Finding a Workforce That Can Apply Data

Secondly, how prepared is your workforce? Are you digging into the educational trenches to find graduates who come out of school ready to apply data instead of just gather it? You may need to pepper your employment roles with some of these applicants from newer generations – they actually may be able to teach your seasoned veterans a thing or two about blending data into a CAD platform. Are you partnered with a university that offers a combined GIS/advanced analytics training course? You may want to offer a few internships with your local college. You can bet that clients will begin asking for more very soon if they have not already. Do not let egos get in the way of improving the skill set of your entire workforce.

Ensuring Your Vendors Are Advancing With You

Additionally, you may want to check with your system vendors in order to more fully expand the capabilities of your information yields. The manufacturers of GIS, BIM and CAD systems definitely understand the coming wave of holistic applications for their data. As a matter of fact, they have been waiting on retail, manufacturing and government to catch up with the technology. These companies are competing tooth-and-nail against each other to expand their aggregation and application capabilities. Have a conversation with your trusted vendors to see if they are keeping pace with the accelerating industry standard. You may need to make a few moves if you see that some vendors are transitioning more swiftly than others.

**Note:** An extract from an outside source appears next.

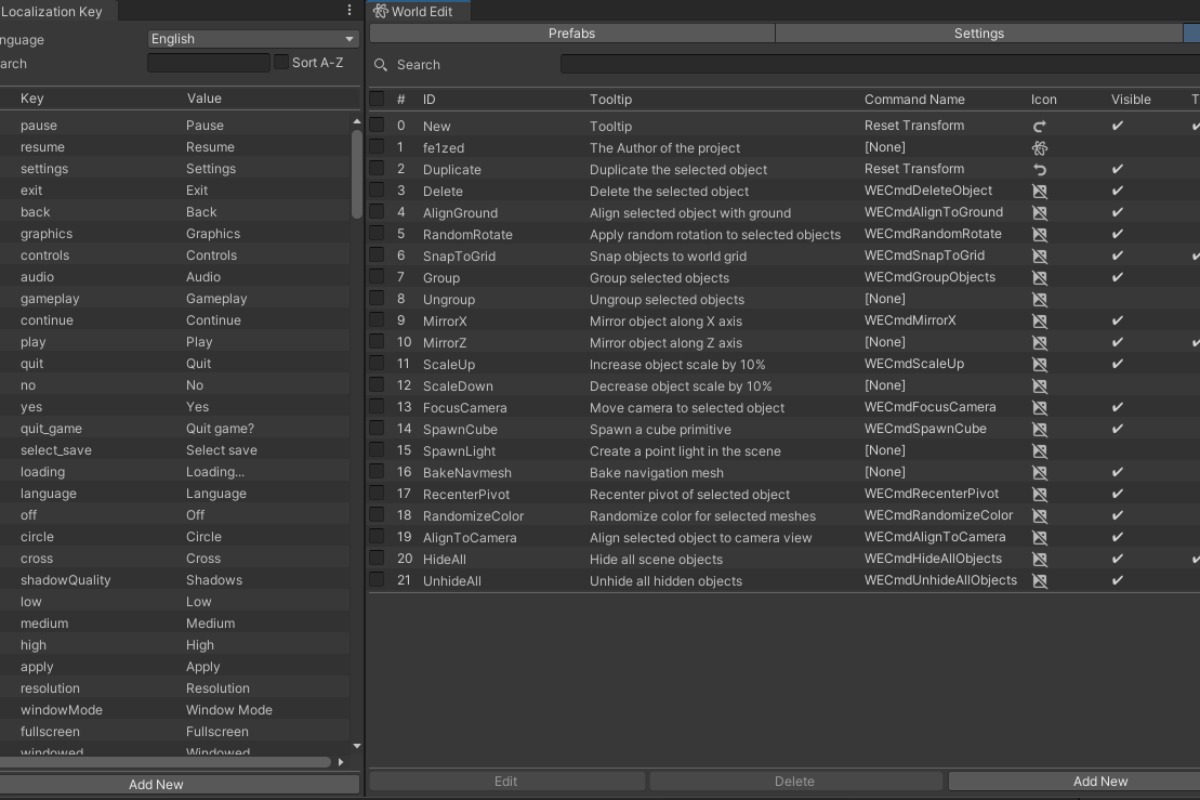Click the magnifier icon beside World Edit search
The image size is (1200, 800).
(381, 65)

Preparing for an Overall Integration with Other Industries

Overall, the GIS industry can expect a new level of integration with other industries in the coming years. Your ability to capitalize on the fulfillment of many years of prophecy relies on your ability to think holistically, bolster your workforce, and create relationships with the appropriate partners. Take the time to upgrade your ability to aggregate data. More importantly, make sure that your company has the capability to scale and expand at the rate that the new GIS industry will require.